### Supplied information

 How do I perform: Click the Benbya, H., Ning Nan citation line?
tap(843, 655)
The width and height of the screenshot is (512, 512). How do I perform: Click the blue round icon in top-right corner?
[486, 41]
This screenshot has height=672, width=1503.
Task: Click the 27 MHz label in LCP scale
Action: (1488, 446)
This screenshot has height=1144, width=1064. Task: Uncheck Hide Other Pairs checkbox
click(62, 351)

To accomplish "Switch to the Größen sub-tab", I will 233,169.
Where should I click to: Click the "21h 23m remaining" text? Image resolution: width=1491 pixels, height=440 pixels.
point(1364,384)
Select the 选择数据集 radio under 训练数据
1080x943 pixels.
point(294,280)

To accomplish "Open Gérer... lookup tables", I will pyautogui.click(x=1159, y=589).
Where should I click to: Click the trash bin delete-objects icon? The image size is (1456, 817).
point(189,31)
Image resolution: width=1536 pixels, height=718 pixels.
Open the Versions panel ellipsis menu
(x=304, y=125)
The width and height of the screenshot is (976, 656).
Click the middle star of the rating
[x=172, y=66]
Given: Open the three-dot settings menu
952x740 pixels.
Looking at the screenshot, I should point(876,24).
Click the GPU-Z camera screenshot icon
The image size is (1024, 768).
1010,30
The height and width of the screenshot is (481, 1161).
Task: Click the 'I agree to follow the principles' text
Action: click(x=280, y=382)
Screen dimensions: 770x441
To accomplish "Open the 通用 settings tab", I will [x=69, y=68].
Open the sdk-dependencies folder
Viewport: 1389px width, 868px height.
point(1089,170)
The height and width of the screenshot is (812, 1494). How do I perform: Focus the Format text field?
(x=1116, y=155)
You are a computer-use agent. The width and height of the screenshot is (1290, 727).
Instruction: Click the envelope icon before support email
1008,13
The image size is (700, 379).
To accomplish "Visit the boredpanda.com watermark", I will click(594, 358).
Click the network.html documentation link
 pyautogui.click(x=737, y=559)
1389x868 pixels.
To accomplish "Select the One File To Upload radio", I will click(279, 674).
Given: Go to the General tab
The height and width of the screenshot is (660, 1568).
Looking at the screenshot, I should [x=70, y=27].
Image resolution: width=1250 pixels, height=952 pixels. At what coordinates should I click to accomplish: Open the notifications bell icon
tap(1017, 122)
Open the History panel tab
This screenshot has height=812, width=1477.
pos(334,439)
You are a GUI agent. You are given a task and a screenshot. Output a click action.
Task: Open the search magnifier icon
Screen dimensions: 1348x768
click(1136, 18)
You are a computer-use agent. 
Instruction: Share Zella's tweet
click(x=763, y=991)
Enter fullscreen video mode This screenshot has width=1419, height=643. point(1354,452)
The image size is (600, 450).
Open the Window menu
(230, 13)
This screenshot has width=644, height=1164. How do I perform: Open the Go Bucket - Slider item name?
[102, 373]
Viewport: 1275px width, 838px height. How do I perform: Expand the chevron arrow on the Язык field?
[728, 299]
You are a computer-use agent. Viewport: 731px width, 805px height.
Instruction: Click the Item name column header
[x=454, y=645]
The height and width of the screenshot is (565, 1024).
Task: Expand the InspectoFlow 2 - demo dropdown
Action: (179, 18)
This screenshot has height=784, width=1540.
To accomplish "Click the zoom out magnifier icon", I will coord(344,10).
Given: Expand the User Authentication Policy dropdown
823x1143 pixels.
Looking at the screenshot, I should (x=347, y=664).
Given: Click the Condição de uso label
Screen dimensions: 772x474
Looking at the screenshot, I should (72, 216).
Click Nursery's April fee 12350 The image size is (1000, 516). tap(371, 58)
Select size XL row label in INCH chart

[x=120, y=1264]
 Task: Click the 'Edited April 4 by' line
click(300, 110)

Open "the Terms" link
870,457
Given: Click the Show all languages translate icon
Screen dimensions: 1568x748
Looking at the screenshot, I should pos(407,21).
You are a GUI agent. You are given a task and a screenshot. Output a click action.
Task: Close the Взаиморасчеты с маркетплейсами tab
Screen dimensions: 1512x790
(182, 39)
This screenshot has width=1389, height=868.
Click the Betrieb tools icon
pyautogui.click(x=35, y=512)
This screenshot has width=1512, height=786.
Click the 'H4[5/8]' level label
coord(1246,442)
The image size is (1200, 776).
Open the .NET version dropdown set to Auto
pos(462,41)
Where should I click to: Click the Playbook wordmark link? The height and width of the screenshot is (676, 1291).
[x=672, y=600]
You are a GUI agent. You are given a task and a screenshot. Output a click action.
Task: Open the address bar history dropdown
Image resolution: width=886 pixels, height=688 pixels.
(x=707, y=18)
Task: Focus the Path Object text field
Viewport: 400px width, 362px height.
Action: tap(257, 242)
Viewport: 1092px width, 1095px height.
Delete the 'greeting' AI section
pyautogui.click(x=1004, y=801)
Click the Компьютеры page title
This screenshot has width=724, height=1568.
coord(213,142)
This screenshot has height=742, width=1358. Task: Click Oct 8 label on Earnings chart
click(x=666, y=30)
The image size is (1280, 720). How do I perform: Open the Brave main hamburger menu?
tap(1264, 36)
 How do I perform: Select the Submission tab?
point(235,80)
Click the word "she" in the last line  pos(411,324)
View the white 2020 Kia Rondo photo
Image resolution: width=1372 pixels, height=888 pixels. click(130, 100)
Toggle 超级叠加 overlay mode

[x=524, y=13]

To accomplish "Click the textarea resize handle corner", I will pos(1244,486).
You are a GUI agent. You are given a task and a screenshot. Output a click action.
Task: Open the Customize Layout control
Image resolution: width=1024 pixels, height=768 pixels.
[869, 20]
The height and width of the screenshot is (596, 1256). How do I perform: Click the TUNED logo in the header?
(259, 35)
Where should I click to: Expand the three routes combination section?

######

▸ **Problem**
Copy every line of the records word for word.

▸ **Reply**
 How do I perform: Click the Benbya, H., Ning Nan citation line?
tap(843, 655)
The width and height of the screenshot is (512, 512). How do I perform: Click the blue round icon in top-right corner?
[486, 41]
This screenshot has height=672, width=1503.
Task: Click the 27 MHz label in LCP scale
Action: (1488, 446)
This screenshot has height=1144, width=1064. Task: Uncheck Hide Other Pairs checkbox
click(62, 351)

To accomplish "Switch to the Größen sub-tab", I will 233,169.
Where should I click to: Click the "21h 23m remaining" text? Image resolution: width=1491 pixels, height=440 pixels.
point(1364,384)
Select the 选择数据集 radio under 训练数据
1080x943 pixels.
point(294,280)

To accomplish "Open Gérer... lookup tables", I will pyautogui.click(x=1159, y=589).
Where should I click to: Click the trash bin delete-objects icon? The image size is (1456, 817).
point(189,31)
Image resolution: width=1536 pixels, height=718 pixels.
Open the Versions panel ellipsis menu
(x=304, y=125)
The width and height of the screenshot is (976, 656).
Click the middle star of the rating
[x=172, y=66]
Given: Open the three-dot settings menu
952x740 pixels.
Looking at the screenshot, I should point(876,24).
Click the GPU-Z camera screenshot icon
The image size is (1024, 768).
1010,30
The height and width of the screenshot is (481, 1161).
Task: Click the 'I agree to follow the principles' text
Action: click(x=280, y=382)
Screen dimensions: 770x441
To accomplish "Open the 通用 settings tab", I will [x=69, y=68].
Open the sdk-dependencies folder
Viewport: 1389px width, 868px height.
point(1089,170)
The height and width of the screenshot is (812, 1494). How do I perform: Focus the Format text field?
(x=1116, y=155)
You are a computer-use agent. The width and height of the screenshot is (1290, 727).
Instruction: Click the envelope icon before support email
1008,13
The image size is (700, 379).
To accomplish "Visit the boredpanda.com watermark", I will click(594, 358).
Click the network.html documentation link
 pyautogui.click(x=737, y=559)
1389x868 pixels.
To accomplish "Select the One File To Upload radio", I will click(279, 674).
Given: Go to the General tab
The height and width of the screenshot is (660, 1568).
Looking at the screenshot, I should [x=70, y=27].
Image resolution: width=1250 pixels, height=952 pixels. At what coordinates should I click to accomplish: Open the notifications bell icon
tap(1017, 122)
Open the History panel tab
This screenshot has height=812, width=1477.
pos(334,439)
You are a GUI agent. You are given a task and a screenshot. Output a click action.
Task: Open the search magnifier icon
Screen dimensions: 1348x768
click(1136, 18)
You are a computer-use agent. 
Instruction: Share Zella's tweet
click(x=763, y=991)
Enter fullscreen video mode This screenshot has width=1419, height=643. point(1354,452)
The image size is (600, 450).
Open the Window menu
(230, 13)
This screenshot has width=644, height=1164. How do I perform: Open the Go Bucket - Slider item name?
[102, 373]
Viewport: 1275px width, 838px height. How do I perform: Expand the chevron arrow on the Язык field?
[728, 299]
You are a computer-use agent. Viewport: 731px width, 805px height.
Instruction: Click the Item name column header
[x=454, y=645]
The height and width of the screenshot is (565, 1024).
Task: Expand the InspectoFlow 2 - demo dropdown
Action: (179, 18)
This screenshot has height=784, width=1540.
To accomplish "Click the zoom out magnifier icon", I will coord(344,10).
Given: Expand the User Authentication Policy dropdown
823x1143 pixels.
Looking at the screenshot, I should (x=347, y=664).
Given: Click the Condição de uso label
Screen dimensions: 772x474
Looking at the screenshot, I should (72, 216).
Click Nursery's April fee 12350 The image size is (1000, 516). tap(371, 58)
Select size XL row label in INCH chart

[x=120, y=1264]
 Task: Click the 'Edited April 4 by' line
click(300, 110)

Open "the Terms" link
870,457
Given: Click the Show all languages translate icon
Screen dimensions: 1568x748
Looking at the screenshot, I should pos(407,21).
You are a GUI agent. You are given a task and a screenshot. Output a click action.
Task: Close the Взаиморасчеты с маркетплейсами tab
Screen dimensions: 1512x790
(182, 39)
This screenshot has width=1389, height=868.
Click the Betrieb tools icon
pyautogui.click(x=35, y=512)
This screenshot has width=1512, height=786.
Click the 'H4[5/8]' level label
coord(1246,442)
The image size is (1200, 776).
Open the .NET version dropdown set to Auto
pos(462,41)
Where should I click to: Click the Playbook wordmark link? The height and width of the screenshot is (676, 1291).
[x=672, y=600]
You are a GUI agent. You are given a task and a screenshot. Output a click action.
Task: Open the address bar history dropdown
Image resolution: width=886 pixels, height=688 pixels.
(x=707, y=18)
Task: Focus the Path Object text field
Viewport: 400px width, 362px height.
Action: tap(257, 242)
Viewport: 1092px width, 1095px height.
Delete the 'greeting' AI section
pyautogui.click(x=1004, y=801)
Click the Компьютеры page title
This screenshot has width=724, height=1568.
coord(213,142)
This screenshot has height=742, width=1358. Task: Click Oct 8 label on Earnings chart
click(x=666, y=30)
The image size is (1280, 720). How do I perform: Open the Brave main hamburger menu?
tap(1264, 36)
 How do I perform: Select the Submission tab?
point(235,80)
Click the word "she" in the last line  pos(411,324)
View the white 2020 Kia Rondo photo
Image resolution: width=1372 pixels, height=888 pixels. click(130, 100)
Toggle 超级叠加 overlay mode

[x=524, y=13]

To accomplish "Click the textarea resize handle corner", I will pos(1244,486).
You are a GUI agent. You are given a task and a screenshot. Output a click action.
Task: Open the Customize Layout control
Image resolution: width=1024 pixels, height=768 pixels.
[869, 20]
The height and width of the screenshot is (596, 1256). How do I perform: Click the TUNED logo in the header?
(259, 35)
Where should I click to: Expand the three routes combination section?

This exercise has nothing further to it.